Second, African leaders wanted to control the slave traffic. They wanted the profits they could achieve as middle-men, and they wanted to insure that the people sold into bondage were the ones they wanted to sell. By keeping the trade in their own hands, the African rulers who controlled the trade guaranteed that their subjects were not the ones sold into slavery (some exceptions to this rule are discussed below).

The third reason ties in with the first two. It was cheaper for the Europeans (who had a tremendous amount of capital tied up in their ships and trading goods) to pay Africans for slaves rather than spending the time and resources in capturing them themselves. To the slave-ship owner, slaves were a commodity (like sugar, tobacco and textiles) to be transported. It was someone else's job to get the commodity to the dock.

The corrupting influences of the slave trade affected Africans as well as Europeans. Many African societies sold condemned criminals into the slave trade. Such prisoners also included political opponents of the king and his friends. In some societies an adulterer could be sold to the profit of the husband. It was not unknown for a husband to use a young and attractive wife to snare a victim. If the police power of a region was weak, bands of young men would raid well away from their own village trying to pick up individuals or small groups that were unable to defend themselves. In southeastern Nigeria people were "sacrificed" to important oracles — they were not killed but were sold into slavery.

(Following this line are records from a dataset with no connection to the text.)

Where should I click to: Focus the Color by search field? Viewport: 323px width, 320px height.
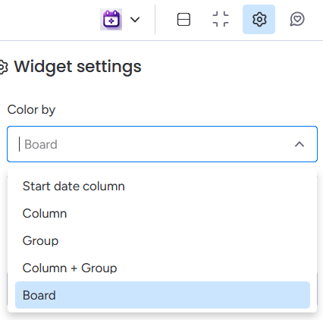(162, 144)
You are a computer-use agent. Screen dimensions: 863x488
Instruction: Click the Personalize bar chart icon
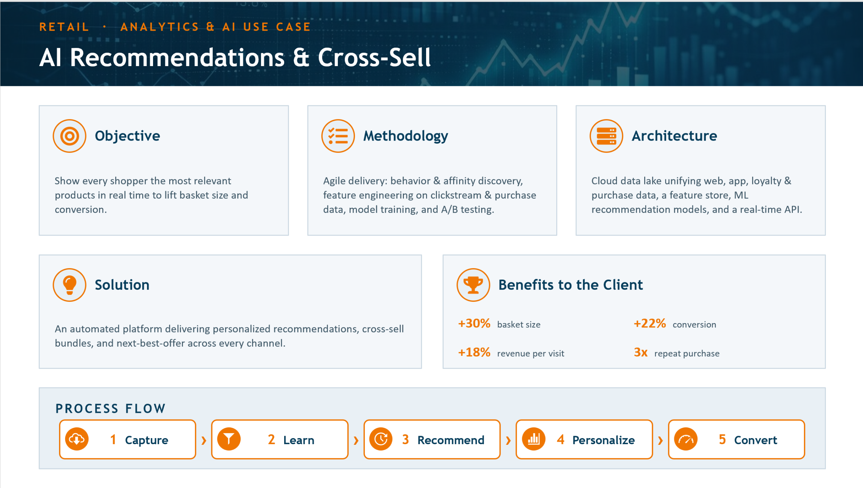533,439

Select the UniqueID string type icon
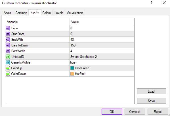pyautogui.click(x=8, y=57)
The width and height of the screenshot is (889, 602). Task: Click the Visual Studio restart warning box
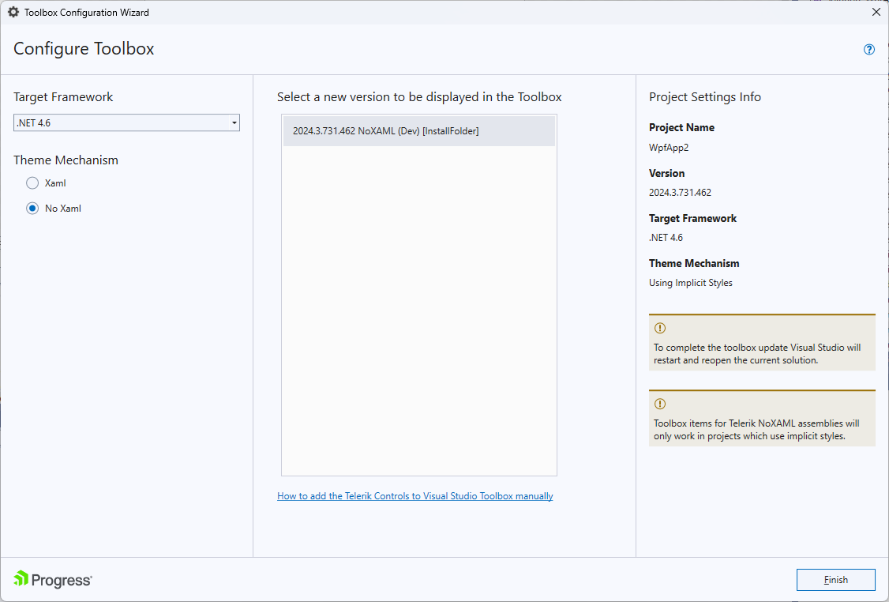[x=762, y=343]
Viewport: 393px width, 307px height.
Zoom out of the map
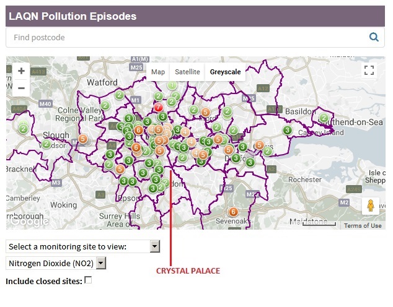[x=20, y=87]
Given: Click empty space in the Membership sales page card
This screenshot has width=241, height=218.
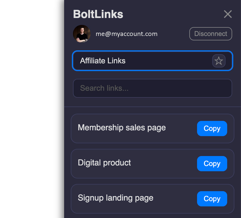Looking at the screenshot, I should pos(181,128).
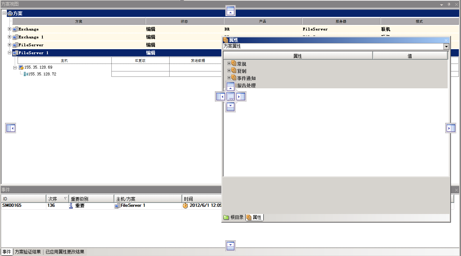Click the center tabbed-dock guide icon
Image resolution: width=461 pixels, height=256 pixels.
(231, 97)
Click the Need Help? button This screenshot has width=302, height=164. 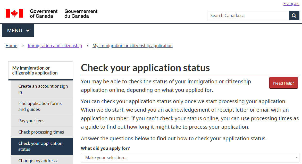[283, 83]
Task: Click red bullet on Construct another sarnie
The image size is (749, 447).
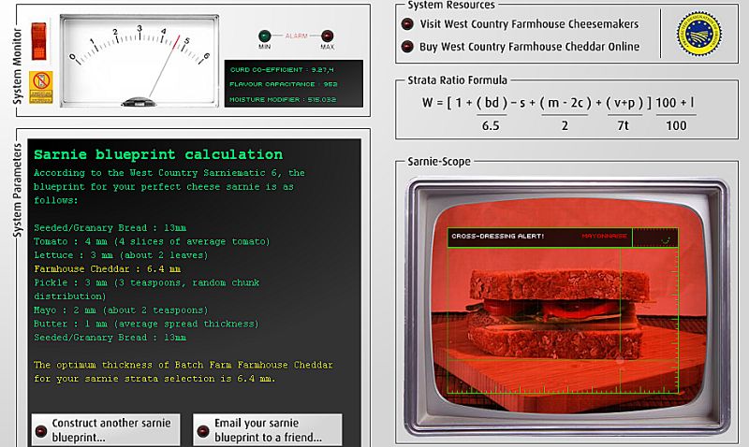Action: tap(41, 430)
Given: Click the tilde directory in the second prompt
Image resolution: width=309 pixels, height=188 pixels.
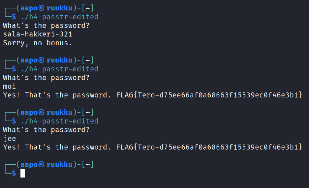Looking at the screenshot, I should click(88, 60).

Higher slave prices meant that slaves could be taken farther away from the coast. All the costs of slavery — guards, food, taxes and tribute paid to different rulers for protection — increased the farther inland one went. At peak prices slaves came from as far as 1,000 miles from the African coast.

The total African slave trade took about 28.7 million Africans from their homes over a period of centuries (650-1920). Out of this total, 12 million were involved in the Atlantic trade (the others were taken through the Red Sea, from the Swahili Cost, and across the Sahara). An additional two million West Africans were killed in the course of enslavement, and an estimated 4 million became slaves within Africa. In 1700, West Africa had an estimated population of 25 million. Prior to 1650, the trade was rarely more than 10,000 per year. From the late seventeenth century to the 1750s, driven by the growing demand of the sugar plantation system, slave prices began rising at an average rate of 2 percent per year and this increase drove up the number of slaves shipped. In the peak decades of the 1780s and 1790s the trade averaged 100,000 slaves a year.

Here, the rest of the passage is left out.